- **PROBLEM TO WORK ON**: Extract every text line from all the rows word for word, leaving the pictures out of your answer.
— Start PROVIDED INFORMATION —
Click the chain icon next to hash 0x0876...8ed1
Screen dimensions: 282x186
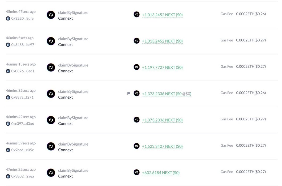click(8, 71)
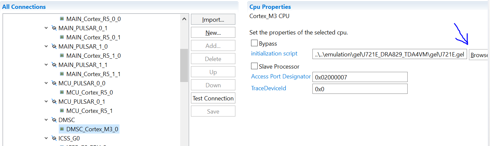Collapse the DMSC tree node
The width and height of the screenshot is (490, 146).
pyautogui.click(x=46, y=120)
— End PROVIDED INFORMATION —
- **TASK ANSWER**:
Click the chain icon next to hash 0x0876...8ed1
Screen dimensions: 282x186
click(8, 71)
Collapse the DMSC tree node
The width and height of the screenshot is (490, 146).
pyautogui.click(x=46, y=120)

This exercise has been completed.